** DATA EXCERPTS **
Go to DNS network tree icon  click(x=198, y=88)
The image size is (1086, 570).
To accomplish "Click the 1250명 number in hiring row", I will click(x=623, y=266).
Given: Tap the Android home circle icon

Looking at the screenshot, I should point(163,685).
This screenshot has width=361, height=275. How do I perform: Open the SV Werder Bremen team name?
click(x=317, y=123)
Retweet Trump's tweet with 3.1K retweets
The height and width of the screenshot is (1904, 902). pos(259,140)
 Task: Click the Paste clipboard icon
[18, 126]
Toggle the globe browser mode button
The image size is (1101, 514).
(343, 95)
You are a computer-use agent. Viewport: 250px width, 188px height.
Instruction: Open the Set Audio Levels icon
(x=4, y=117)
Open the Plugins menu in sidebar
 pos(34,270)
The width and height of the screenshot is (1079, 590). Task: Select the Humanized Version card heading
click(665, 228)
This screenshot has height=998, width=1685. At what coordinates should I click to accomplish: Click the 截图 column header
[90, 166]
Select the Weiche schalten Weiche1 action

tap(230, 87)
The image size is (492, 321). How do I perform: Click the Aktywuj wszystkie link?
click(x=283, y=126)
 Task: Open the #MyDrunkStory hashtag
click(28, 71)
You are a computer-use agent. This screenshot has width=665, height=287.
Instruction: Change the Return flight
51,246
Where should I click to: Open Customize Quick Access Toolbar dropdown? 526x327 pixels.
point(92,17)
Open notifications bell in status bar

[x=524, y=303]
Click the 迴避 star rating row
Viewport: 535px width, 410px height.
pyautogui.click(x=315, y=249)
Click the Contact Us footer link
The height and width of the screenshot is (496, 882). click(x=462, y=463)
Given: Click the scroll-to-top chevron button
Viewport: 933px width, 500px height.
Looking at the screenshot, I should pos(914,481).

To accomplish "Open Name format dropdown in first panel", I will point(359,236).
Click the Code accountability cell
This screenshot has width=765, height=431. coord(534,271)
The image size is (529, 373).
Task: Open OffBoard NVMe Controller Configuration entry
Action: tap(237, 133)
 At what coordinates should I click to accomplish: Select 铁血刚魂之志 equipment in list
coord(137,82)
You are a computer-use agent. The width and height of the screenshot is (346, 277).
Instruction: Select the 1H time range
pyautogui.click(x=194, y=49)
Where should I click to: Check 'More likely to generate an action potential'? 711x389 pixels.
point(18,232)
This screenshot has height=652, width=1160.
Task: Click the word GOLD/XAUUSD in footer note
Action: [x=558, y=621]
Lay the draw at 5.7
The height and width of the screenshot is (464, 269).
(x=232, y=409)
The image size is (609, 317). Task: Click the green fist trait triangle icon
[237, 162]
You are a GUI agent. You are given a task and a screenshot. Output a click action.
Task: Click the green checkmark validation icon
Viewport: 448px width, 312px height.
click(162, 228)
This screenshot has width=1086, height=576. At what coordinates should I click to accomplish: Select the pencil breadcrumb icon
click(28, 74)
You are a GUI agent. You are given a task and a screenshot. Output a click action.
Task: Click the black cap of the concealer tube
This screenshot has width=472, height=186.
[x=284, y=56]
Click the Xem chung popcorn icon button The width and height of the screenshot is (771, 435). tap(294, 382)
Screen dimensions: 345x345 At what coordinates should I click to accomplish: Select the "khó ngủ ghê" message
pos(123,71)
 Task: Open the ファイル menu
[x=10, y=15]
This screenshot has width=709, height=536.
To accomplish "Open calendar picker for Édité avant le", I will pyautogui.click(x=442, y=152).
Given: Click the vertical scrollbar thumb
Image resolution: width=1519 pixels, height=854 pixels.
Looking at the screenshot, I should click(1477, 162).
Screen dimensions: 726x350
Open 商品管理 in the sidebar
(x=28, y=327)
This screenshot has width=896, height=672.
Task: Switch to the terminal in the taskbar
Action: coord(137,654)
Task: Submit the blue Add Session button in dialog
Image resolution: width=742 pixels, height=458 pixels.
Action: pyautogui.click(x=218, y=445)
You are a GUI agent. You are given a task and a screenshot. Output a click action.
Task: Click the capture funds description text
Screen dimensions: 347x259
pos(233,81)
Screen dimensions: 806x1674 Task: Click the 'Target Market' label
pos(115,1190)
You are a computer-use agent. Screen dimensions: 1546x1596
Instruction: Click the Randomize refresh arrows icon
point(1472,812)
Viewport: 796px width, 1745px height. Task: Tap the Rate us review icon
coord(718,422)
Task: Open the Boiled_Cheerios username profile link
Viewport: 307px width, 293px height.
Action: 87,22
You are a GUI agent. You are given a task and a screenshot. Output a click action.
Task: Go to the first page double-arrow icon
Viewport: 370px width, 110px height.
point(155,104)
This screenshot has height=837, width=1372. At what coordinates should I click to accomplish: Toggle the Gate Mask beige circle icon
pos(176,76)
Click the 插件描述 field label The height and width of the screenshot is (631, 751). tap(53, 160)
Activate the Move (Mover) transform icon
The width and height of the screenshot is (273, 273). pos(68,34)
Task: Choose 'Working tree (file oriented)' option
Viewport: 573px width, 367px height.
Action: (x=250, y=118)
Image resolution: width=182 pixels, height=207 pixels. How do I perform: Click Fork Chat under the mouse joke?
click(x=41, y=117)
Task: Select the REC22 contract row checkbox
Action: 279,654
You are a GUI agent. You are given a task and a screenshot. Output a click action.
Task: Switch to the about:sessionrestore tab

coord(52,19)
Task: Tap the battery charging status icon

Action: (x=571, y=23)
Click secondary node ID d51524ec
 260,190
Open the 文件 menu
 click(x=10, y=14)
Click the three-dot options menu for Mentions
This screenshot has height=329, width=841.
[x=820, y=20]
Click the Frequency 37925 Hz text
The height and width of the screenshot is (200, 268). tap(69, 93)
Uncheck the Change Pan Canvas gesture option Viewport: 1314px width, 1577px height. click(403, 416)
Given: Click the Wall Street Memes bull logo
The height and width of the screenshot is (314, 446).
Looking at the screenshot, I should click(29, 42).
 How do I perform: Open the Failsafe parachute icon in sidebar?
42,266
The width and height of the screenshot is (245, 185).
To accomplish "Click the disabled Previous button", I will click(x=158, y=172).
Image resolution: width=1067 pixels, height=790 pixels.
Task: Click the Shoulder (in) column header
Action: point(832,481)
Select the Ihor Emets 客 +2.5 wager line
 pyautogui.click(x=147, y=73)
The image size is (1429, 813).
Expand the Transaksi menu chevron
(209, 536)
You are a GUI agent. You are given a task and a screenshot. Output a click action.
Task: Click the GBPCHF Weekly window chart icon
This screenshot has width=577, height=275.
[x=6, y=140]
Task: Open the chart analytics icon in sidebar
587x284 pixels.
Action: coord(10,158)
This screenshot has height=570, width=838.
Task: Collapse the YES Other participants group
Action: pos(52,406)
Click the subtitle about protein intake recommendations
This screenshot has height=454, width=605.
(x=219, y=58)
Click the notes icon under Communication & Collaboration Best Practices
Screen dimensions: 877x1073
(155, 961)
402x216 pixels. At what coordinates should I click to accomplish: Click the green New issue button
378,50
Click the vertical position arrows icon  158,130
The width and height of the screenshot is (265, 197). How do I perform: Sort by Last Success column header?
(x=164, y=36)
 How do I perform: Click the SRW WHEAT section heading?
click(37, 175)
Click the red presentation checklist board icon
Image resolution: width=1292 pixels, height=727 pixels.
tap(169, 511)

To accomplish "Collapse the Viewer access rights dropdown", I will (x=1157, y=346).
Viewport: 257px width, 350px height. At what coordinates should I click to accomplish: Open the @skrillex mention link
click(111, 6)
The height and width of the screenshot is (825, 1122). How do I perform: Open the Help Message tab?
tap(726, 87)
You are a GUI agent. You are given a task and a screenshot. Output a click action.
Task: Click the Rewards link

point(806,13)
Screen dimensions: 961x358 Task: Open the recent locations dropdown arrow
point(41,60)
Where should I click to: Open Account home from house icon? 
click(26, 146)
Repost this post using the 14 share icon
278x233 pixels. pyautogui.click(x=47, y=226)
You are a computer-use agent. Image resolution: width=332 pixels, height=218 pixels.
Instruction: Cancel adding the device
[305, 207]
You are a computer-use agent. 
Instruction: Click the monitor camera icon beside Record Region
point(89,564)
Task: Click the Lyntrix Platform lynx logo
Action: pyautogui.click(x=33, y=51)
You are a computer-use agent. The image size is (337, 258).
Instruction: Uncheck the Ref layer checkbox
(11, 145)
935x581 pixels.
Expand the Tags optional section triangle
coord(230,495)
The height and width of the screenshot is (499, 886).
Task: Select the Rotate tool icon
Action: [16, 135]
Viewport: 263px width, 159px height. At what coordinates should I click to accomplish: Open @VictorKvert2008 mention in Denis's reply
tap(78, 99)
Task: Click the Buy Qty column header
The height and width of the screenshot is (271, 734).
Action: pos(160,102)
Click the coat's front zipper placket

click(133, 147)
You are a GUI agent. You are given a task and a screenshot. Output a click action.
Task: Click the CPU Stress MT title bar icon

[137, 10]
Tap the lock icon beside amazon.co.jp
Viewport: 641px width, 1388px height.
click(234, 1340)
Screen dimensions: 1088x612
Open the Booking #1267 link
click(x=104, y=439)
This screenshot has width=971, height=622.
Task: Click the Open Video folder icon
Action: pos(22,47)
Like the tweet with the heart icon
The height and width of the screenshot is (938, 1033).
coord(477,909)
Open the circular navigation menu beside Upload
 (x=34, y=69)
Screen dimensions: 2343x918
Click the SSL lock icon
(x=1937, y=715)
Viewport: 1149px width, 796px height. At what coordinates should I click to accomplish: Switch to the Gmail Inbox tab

** TASK BRIEF **
Could you write out, exactly as they stand, only the lines above that begin at the line with "Viewport: 307px width, 293px height." and stop after the line with "Click the 插件描述"?

** ANSWER SPACE **
Viewport: 307px width, 293px height.
Action: 87,22
You are a GUI agent. You are given a task and a screenshot. Output a click action.
Task: Go to the first page double-arrow icon
Viewport: 370px width, 110px height.
point(155,104)
This screenshot has height=837, width=1372. At what coordinates should I click to accomplish: Toggle the Gate Mask beige circle icon
pos(176,76)
Click the 插件描述 field label The height and width of the screenshot is (631, 751). tap(53, 160)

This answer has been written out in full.